Treatment with the combination of the investigational oral innate immune activator BXCL701 and pembrolizumab led to a median overall survival of 13.6 months in patients with small cell neuroendocrine carcinoma metastatic castration-resistant prostate cancer.
Treatment with the combination of the investigational oral innate immune activator BXCL701 and pembrolizumab (Keytruda) led to a median overall survival (OS) of 13.6 months (95% CI, 10.9-not reached) in patients with small cell neuroendocrine carcinoma (SCNC) metastatic castration-resistant prostate cancer (mCRPC), according to data from a phase 2 trial (NCT03910660).1
Additional data showed that evaluable patients (n = 28) experienced a 12-month OS rate of 56.5%.
“OS is the most meaningful measure by which the effectiveness of an oncology treatment is evaluated. Though these results are based on a nonrandomized cohort of patients, observing a median OS of this duration including patients with long-term survival at 12 months and beyond shows exceptional promise, bearing in mind historic data with checkpoint inhibitor monotherapy in this high-risk subset of prostate cancer,” Rahul Aggarwal, MD, principal investigator of the phase 2 study, associate director for Clinical Sciences at Helen Diller Family Comprehensive Cancer Center, and a professor of medicine at the University of California San Francisco, stated in a news release.
“SCNC represents a major unmet medical need, with the majority of patients unfortunately succumbing to their disease in less than one year following chemotherapy,” Aggarwal added. “The results of this trial suggest that BXCL701 has the potential to extend the lives of patients, and I look forward to its continued clinical development.”
Previously reported data from the phase 2a portion of the study presented at the 2023 Genitourinary Cancers Symposium showed that 28 evaluable patients achieved a composite response rate, including unconfirmed partial responses (PRs), of 25% (95% CI, 8.3%-41%).2 In evaluable patients (n = 25), the overall response rate per RECIST v1.1 criteria was 20% (95% CI, 6.8%-40.7%), including 4 confirmed PRs and 1 unconfirmed PR. Additionally, 28% of patients had stable disease, and 52% had progressive disease. The disease control rate was 48%.
The combination elicited a composite median duration of response (DOR) of 6+ months (range, 1.3-17.4), and the median DOR per RECIST v1.1 criteria was 6+ months (range, 1.8-9.8). In the 27 patients evaluable for prostate-specific antigen (PSA), 11% (95% CI, 2.4%-29%) had a PSA reduction of at least 50% (PSA50) from baseline. In 4 patients evaluable for circulating tumor cells (CTCs), the CTC response rate was 25% (95% CI, 0.6%-80.6%).
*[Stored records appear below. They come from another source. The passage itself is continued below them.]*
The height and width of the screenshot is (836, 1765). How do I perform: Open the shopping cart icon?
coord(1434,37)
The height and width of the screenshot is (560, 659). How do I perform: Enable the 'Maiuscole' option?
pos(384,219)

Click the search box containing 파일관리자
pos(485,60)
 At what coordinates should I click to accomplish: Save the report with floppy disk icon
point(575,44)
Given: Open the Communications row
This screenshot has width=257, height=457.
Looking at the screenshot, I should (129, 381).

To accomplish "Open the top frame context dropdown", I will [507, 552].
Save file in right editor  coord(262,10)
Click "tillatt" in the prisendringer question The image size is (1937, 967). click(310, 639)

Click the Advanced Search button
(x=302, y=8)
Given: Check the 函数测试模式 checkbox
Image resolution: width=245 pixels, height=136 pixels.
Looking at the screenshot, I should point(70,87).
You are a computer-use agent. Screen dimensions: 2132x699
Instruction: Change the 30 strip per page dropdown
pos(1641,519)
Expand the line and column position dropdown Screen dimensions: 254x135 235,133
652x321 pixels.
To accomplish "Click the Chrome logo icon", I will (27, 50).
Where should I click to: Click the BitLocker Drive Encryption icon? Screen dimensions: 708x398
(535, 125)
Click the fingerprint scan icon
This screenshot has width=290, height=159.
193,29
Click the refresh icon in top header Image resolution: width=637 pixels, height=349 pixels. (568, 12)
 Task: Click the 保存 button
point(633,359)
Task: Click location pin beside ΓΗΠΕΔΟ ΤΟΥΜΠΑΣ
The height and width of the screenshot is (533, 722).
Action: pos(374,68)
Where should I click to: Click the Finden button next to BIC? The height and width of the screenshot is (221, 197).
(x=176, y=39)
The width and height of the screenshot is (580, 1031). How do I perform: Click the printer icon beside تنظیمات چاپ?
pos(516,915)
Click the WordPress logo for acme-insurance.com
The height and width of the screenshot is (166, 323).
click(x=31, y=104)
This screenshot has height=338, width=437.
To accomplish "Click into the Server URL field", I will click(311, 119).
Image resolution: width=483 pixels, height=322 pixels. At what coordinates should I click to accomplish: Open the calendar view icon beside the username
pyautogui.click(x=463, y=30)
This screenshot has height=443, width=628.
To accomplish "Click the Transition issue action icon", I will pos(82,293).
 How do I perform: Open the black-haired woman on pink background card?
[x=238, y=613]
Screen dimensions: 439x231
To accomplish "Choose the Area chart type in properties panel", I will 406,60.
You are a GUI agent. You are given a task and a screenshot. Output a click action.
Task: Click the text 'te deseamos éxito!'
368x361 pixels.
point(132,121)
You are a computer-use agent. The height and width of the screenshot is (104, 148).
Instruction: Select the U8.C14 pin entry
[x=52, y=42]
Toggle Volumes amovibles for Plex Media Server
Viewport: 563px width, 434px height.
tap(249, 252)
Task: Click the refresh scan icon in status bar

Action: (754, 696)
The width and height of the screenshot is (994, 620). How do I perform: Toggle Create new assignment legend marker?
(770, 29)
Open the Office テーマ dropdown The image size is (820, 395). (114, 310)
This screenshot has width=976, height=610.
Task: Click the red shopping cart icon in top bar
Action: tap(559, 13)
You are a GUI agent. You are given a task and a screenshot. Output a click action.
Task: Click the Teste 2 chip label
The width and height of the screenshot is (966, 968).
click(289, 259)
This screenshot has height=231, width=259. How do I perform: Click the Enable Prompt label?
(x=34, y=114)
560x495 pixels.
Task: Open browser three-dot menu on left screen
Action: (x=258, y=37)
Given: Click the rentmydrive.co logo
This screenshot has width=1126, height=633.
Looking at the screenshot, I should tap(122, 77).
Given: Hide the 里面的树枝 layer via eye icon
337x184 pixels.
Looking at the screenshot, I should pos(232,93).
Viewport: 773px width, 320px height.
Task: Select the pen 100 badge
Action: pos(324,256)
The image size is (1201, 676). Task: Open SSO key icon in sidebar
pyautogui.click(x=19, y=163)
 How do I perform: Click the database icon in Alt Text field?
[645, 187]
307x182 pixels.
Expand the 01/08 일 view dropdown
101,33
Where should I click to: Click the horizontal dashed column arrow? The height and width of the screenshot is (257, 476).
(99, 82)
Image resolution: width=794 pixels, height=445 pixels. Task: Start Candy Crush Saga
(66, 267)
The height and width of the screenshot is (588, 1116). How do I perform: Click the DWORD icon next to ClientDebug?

The open-label, multicenter study enrolled patients at least 18 years of age with evidence of progressive mCRPC, as defined by Prostate Cancer Working Group 3 criteria, who experienced disease progression during or following completion of at least 1 prior line of systemic therapy for locally advanced or metastatic disease.3 Patients with de novo small cell prostate cancer were not required to have received prior androgen deprivation therapy.
Patients with SCNC needed to have histologic evidence of SCNC, either via archival tissue or a fresh tumor biopsy during screening, and measurable disease per RECIST v1.1 criteria. At least 1 prior line of cytotoxic chemotherapy was required; however, patients who either refused chemotherapy or were considered unsuitable for chemotherapy may have been eligible following discussion with the trial sponsor.
Patients received 0.3 mg of oral BXCL701 twice per day on days 1 through 14 of each 21-day cycle plus 200 mg of intravenous pembrolizumab on day 1 of each cycle. Notably, BXCL701 was given at 0.2 mg twice per day during the first week of cycle 1.1
Composite response rate, defined as either objective response by RECIST v1.1 criteria, PSA50, and/or CTC count conversion served as the trial’s primary end point. Secondary end points included duration of response, progression-free survival, OS, and biomarker evaluation.
“We believe our trial results are highly encouraging for patients with this disease and have potential implications for our evaluation of BXCL701 for the treatment of other high-grade neuroendocrine tumors, such as small cell lung cancer, where effective therapies are lacking,” Vincent J. O’Neill, MD, chief R&D officer at OnkosXcel Therapeutics, said in a news release. “We intend to discuss these data with the FDA to help determine our next steps with clinical development.”